When you pass judgment on fabrications, saying they’re stressful, you’re not passing judgment on things out there. You’re passing judgment on the process of fabrication as it comes out of the mind. As I said, you wouldn’t experience the worlds of becoming unless there was this fabrication in the mind, so you look at the process of fabrication and you can see that it’s very inconstant. You go for this, then you go for that, then you go for the other thing. And because it’s inconstant, everything it produces is inconstant. Everything inconstant is stressful. This is how we know that all fabrications, including all becomings, are stressful.
Even when you get focused in concentration and try to fabricate just one thing continually, you have to fight to begin with. But it’s doable and it’s part of the path out, but still, it’s just part of the path. It’s not the goal, because it, too, has to be constantly fabricated.
Then you begin to wonder, “Is there anything that doesn’t require fabrication at all?” The Buddha says there is. The noble disciples have said the Buddha was right. Even though the path is fabricated, it can take you to the threshold of the unfabricated. It does it by abandoning your cravings.
So look at your cravings. How much can you trust them? Now, the craving to get out: The Buddha says to trust that one. But it has to be trained, because like all other cravings, it starts out blind.
This is why right view is the first part of the path: to give eyes to your craving. Right view is not right knowledge yet. Knowledge in terms of the four noble truths, which finally cuts through the craving, doesn’t come until the path has been fully developed. But right view as a beginning factor gives you some direction.
So when your views are in line with right view, remind yourself: That’s when you’re beginning to see clearly. That’s when you’re beginning to point your cravings in the right direction. Any parts in the mind that go against right view, you’ve got to call them into question because they’re going to take you down blind paths, the paths you’ve been down many times before.
Some people say, “Well, let me try everything before I go to nibbana. I want to taste this, want to taste that, what this level of being is, what that level of being is.” But you’ve already been there. The problem is that you keep forgetting. And one of the reasons you forget is because the moment of death that separates being in one world from another one is just so painful.
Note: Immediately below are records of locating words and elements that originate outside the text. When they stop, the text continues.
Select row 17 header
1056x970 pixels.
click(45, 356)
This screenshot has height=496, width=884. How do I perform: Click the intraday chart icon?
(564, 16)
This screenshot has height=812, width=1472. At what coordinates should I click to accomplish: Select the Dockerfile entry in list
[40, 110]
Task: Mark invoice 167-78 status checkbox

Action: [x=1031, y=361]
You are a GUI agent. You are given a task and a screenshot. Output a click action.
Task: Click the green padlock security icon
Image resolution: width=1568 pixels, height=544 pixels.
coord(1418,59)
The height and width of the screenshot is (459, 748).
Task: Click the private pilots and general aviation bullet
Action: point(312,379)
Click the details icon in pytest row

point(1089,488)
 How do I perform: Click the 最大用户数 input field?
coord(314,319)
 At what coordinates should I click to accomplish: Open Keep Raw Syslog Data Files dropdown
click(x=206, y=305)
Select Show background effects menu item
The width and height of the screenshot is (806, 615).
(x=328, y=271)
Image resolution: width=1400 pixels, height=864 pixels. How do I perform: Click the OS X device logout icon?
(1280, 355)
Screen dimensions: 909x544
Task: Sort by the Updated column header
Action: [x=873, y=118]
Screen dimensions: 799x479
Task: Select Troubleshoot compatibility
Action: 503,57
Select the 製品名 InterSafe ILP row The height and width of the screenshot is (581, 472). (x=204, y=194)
So we have the Dhamma, we have the example of the Buddha, an expert with regard to the cosmos: lokavidū, as we chant it every day, every day. He said to look at the cosmos: This is what it has to offer. All these wonderful things, but the only way you’re going to experience them is through this process of fabrication, and anything you’re going to fabricate is going to be inconstant, so it’s going to leave you. The best response is to look for the one thing that’ll take you to something that’s not fabricated. You fabricate the path that can deliver you to the unfabricated.
That’s your lifeline. That’s your only hope to get out of here.
Think about those conjectures they have about the fate of the universe: Everything turns into black holes, everything gets swallowed up, then it starts all over again.
So ask yourself whether you’ve had enough. As long as the mind isn’t fully trained, part of it keeps on saying, “Not yet, not yet. Let’s start over again.” Just make sure you don’t let that part of the mind stay in charge.